If you and your ex-partner are unable to sit together, you might sit in separate rooms and ask the mediator to move back and forth between you. This sort of mediation is typically more expensive and time-consuming.

The mediator is unable to provide legal advice, but they will:

  • They will listen to both of your perspectives without taking sides.
  • Assistance to create an atmosphere conducive to reaching a mutually agreeable deal.
  • recommend useful actions to facilitate agreement
  • Everything you say in mediation is kept private.

If you have children, your mediator will prioritise their best interests and requirements. The mediator may even speak with your children if they deem it acceptable and you provide your permission.

How is Family Mediation different from other option?

Family mediation, unlike litigation or arbitration, recognises that you are the expert on your own family and leaves decision-making to you.

In contrast to negotiating through your attorneys, family mediation allows you to communicate directly with each other so that you can both convey your feelings and priorities. Additionally, it allows you to concentrate on the things that truly matter to your family.

How will the mediator help me?

Family mediators have extensive knowledge of the difficulties surrounding separation and divorce and may provide you with general information about your family’s available options.

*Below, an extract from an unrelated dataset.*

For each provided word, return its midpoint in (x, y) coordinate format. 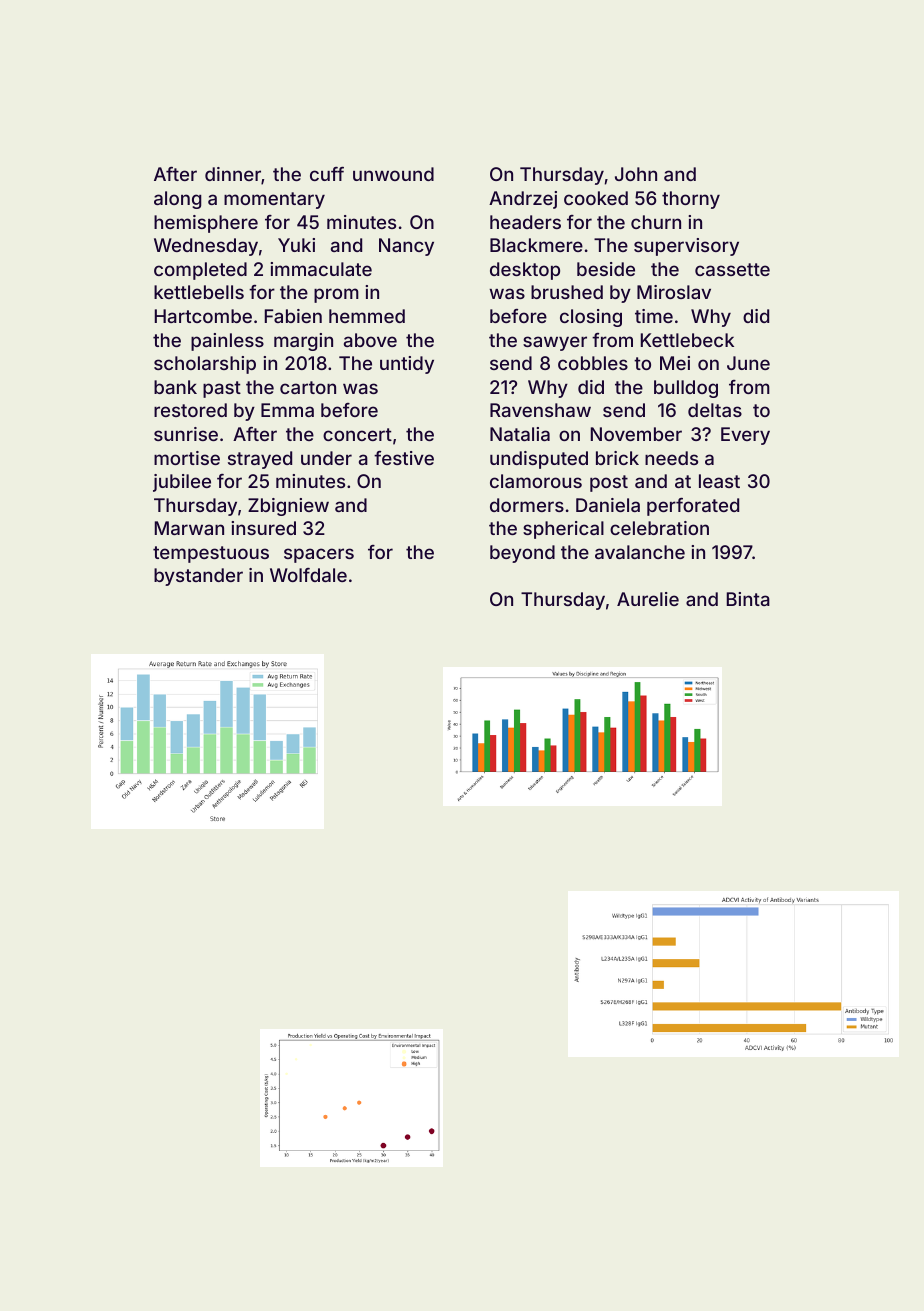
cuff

Family mediators will also be able to ask you both pertinent questions regarding the practical effects of any option that really fascinates you on your family. Family mediators can discuss the legal ramifications of any ideas that may be of interest to you. Family mediators are uniquely trained to focus on the needs of the children in the family, and will help you, as parents, to achieve that jointly.

During mediation, the mediator will provide you with information on how to address financial and child-related difficulties, pertinent legal concepts, the court procedure, court orders, and how to contact other agencies and professionals who may be able to assist. The mediator will ask you pertinent questions regarding your future plans and your present concerns.

They may even discuss what went wrong in the past, but this is not the primary emphasis of mediation. The mediator will also establish the guidelines that everyone must observe. These will include speaking and listening to one another with respect, and working with the mediator to ensure that conflict and strong emotions do not overrun the mediation process.

The majority of family mediators operate in a reasonably casual workplace, and all competent family mediators provide clients with a comfortable and secure setting. During the session, the mediator will record key bits of information, ideas, or options in a way that allows both parties to view and comment on what has been recorded.

Typically, the mediator will use a flipchart for this purpose, though many also employ more advanced technologies. You will be encouraged to ask questions and discuss the information being recorded. If you do not understand what someone in the room is saying or what the mediator has put on the flipchart, please state your confusion. The mediator’s role is to assist. Your mediator will keep an eye on how you are feeling, but it is crucial that you express any discomfort or concern you may have.

If the two of you are able to identify viable proposals, the mediator will record them in a confidential manner so that you can put them into a legally enforceable agreement after obtaining legal counsel.